#### [TEXTAUSZUG]
- - - -

Ebenso wie die Verbote in diesen Ländern enthält auch die Schweizer Initiative zahlreiche Ausnahmen, bei denen eine Vollverhüllung weiter erlaubt ist: Etwa dann, wenn sie dem Gesundheitsschutz dient - im Winter, wenn es in den Hochalpen extrem kalt wird, beim sportlichen Fechten, oder in ABC-Schutzanzügen, die Strahlen, Keime und Chemikalien abwehren. Darüber hinaus bleibt die Vollverschleierung auch in religiösen Kultstätten und bei Traditionsveranstaltungen wie der Fastnacht erlaubt.

Weil neben einer Mehrheit der Wahlberechtigten auch die klare Mehrheit der Kantone dafür stimmte, müssen die Politiker in den schweizerischen Staatsführungsgremien dieses Verbot nun in die eidgenössische Verfassung aufnehmen (vgl. Volksinitiative "Ja zum Verhüllungsverbot" reicht 100.000 Unterschriften ein). Die schweizerischen Grünen haben aber bereits angekündigt, Klagen gegen dieses Verbot zu unterstützen - und zwar bis vor den Europäischen Gerichtshof für Menschenrechte. In die Verlegenheit, dass sie dabei die umstrittene islamistische Konvertitin Nora Illi unterstützen müssen, können sie nicht mehr kommen: Die Verteidigerin einer Ausreise zum Dschihad in Syrien starb nämlich vor einem Jahr an Brustkrebs.

- - - -

#### [BEREITGESTELLTES MATERIAL]
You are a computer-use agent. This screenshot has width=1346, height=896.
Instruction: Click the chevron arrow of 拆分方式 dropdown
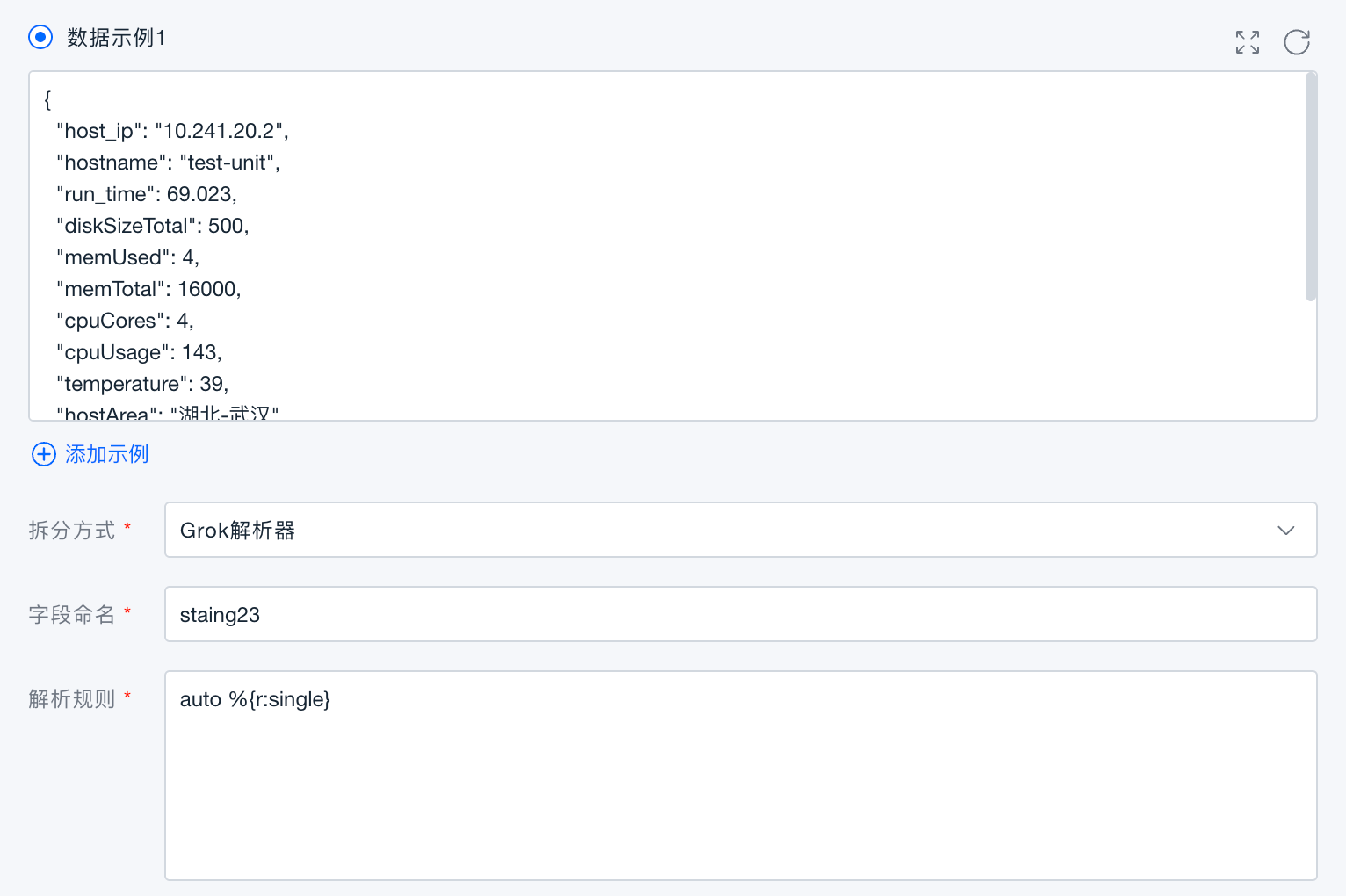pyautogui.click(x=1285, y=531)
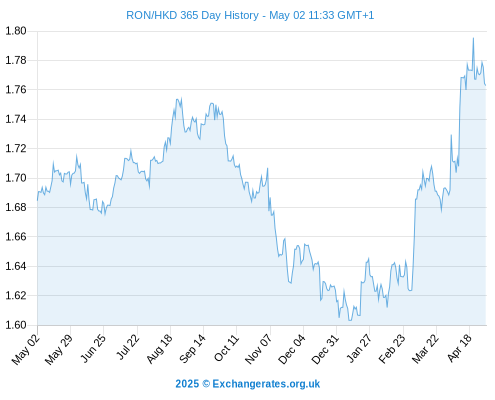Select the Aug 18 axis label
The width and height of the screenshot is (495, 400).
(159, 348)
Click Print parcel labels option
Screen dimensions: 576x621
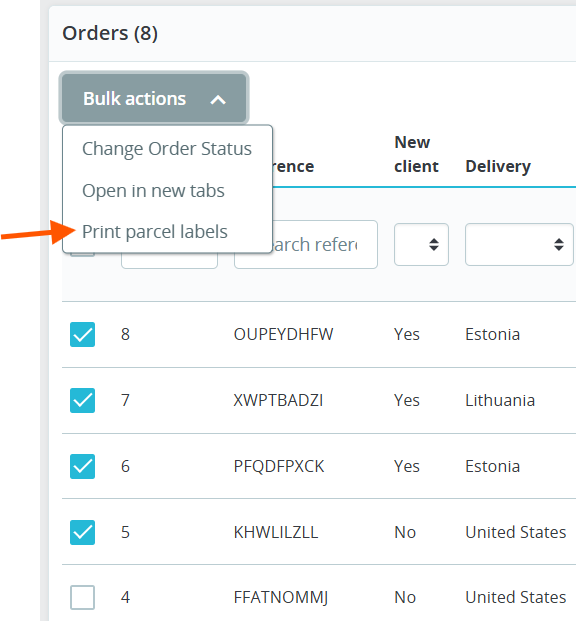coord(155,232)
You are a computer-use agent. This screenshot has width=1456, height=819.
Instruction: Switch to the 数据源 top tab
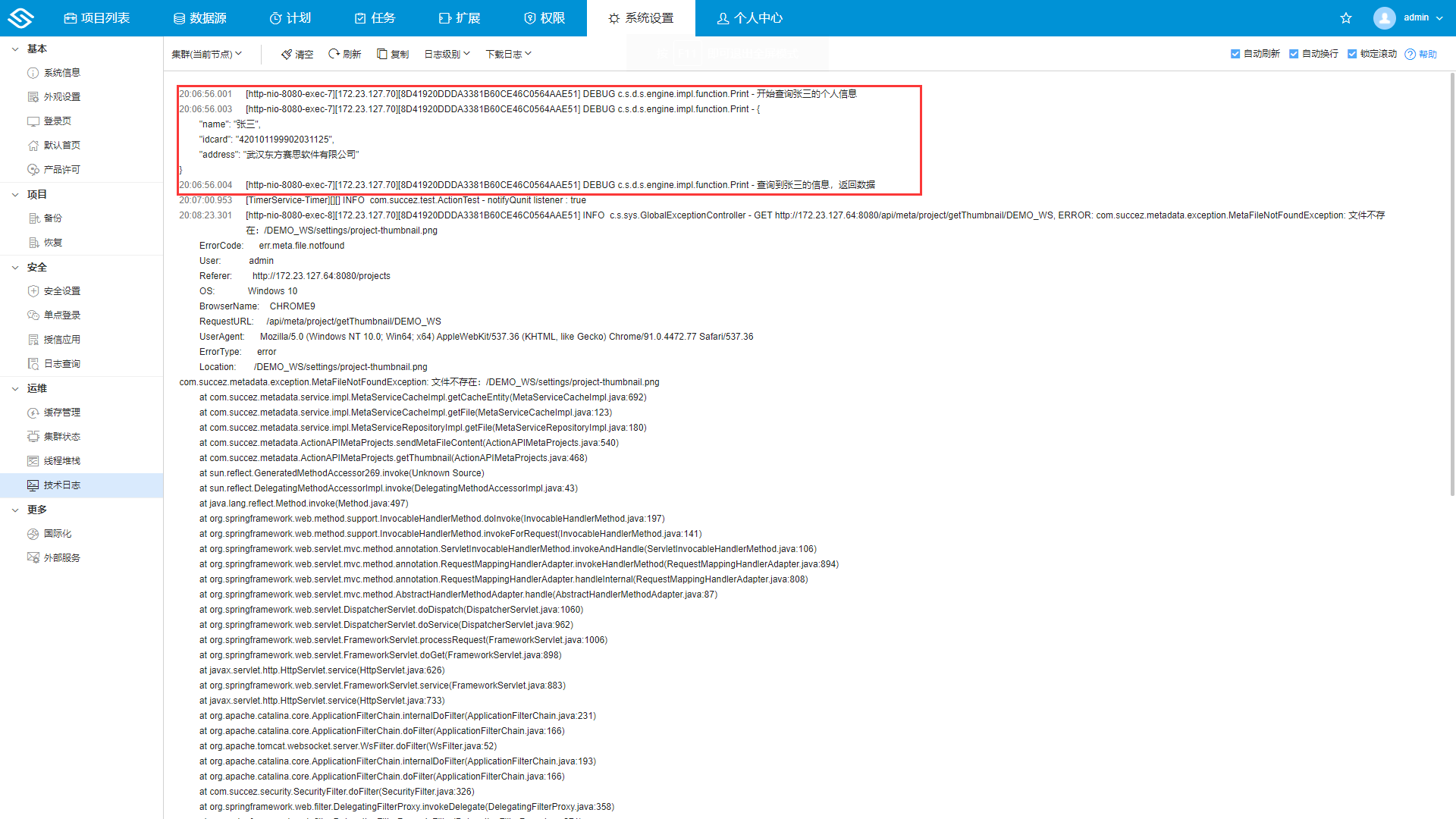coord(200,18)

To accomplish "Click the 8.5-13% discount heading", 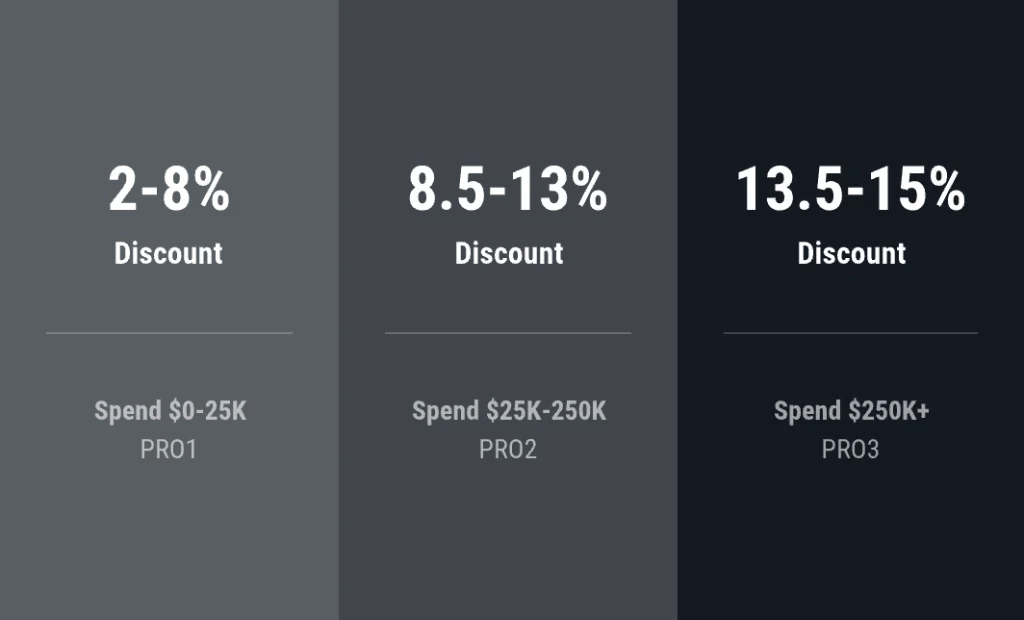I will [x=507, y=190].
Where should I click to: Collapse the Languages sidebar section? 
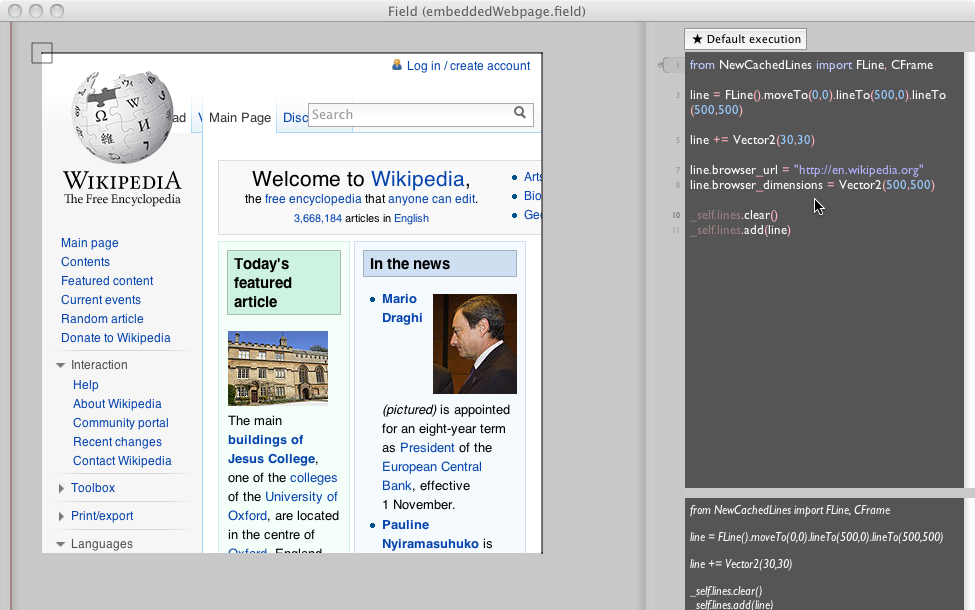click(x=61, y=545)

- - - -

#### [AUFGABE 1]
Entnimm dem Textauszug zum Schweizer Verhüllungsverbot die Stelle zwischen „Weil neben einer“ und „Jahr an Brustkrebs.“, beide eingeschlossen.
#### [AUFGABE 2]
Stimmen die folgenden Aussagen mit dem Textauszug überein? Antworte jeweils mit Ja oder Nein und belege es mit einem wörtlichen Zitat.
(a) Bei der Fastnacht bleibt die Vollverschleierung erlaubt.
(b) Nur die Wahlberechtigten, nicht aber die Mehrheit der Kantone stimmte für das Verbot.
(c) Die schweizerischen Grünen wollen Klagen gegen das Verbot bis vor den Europäischen Gerichtshof für Menschenrechte unterstützen.

#### [LÖSUNG 1]
Weil neben einer Mehrheit der Wahlberechtigten auch die klare Mehrheit der Kantone dafür stimmte, müssen die Politiker in den schweizerischen Staatsführungsgremien dieses Verbot nun in die eidgenössische Verfassung aufnehmen (vgl. Volksinitiative "Ja zum Verhüllungsverbot" reicht 100.000 Unterschriften ein). Die schweizerischen Grünen haben aber bereits angekündigt, Klagen gegen dieses Verbot zu unterstützen - und zwar bis vor den Europäischen Gerichtshof für Menschenrechte. In die Verlegenheit, dass sie dabei die umstrittene islamistische Konvertitin Nora Illi unterstützen müssen, können sie nicht mehr kommen: Die Verteidigerin einer Ausreise zum Dschihad in Syrien starb nämlich vor einem Jahr an Brustkrebs.

#### [LÖSUNG 2]
(a) Ja: „Darüber hinaus bleibt die Vollverschleierung auch in religiösen Kultstätten und bei Traditionsveranstaltungen wie der Fastnacht erlaubt.“
(b) Nein: „Weil neben einer Mehrheit der Wahlberechtigten auch die klare Mehrheit der Kantone dafür stimmte“
(c) Ja: „Die schweizerischen Grünen haben aber bereits angekündigt, Klagen gegen dieses Verbot zu unterstützen - und zwar bis vor den Europäischen Gerichtshof für Menschenrechte.“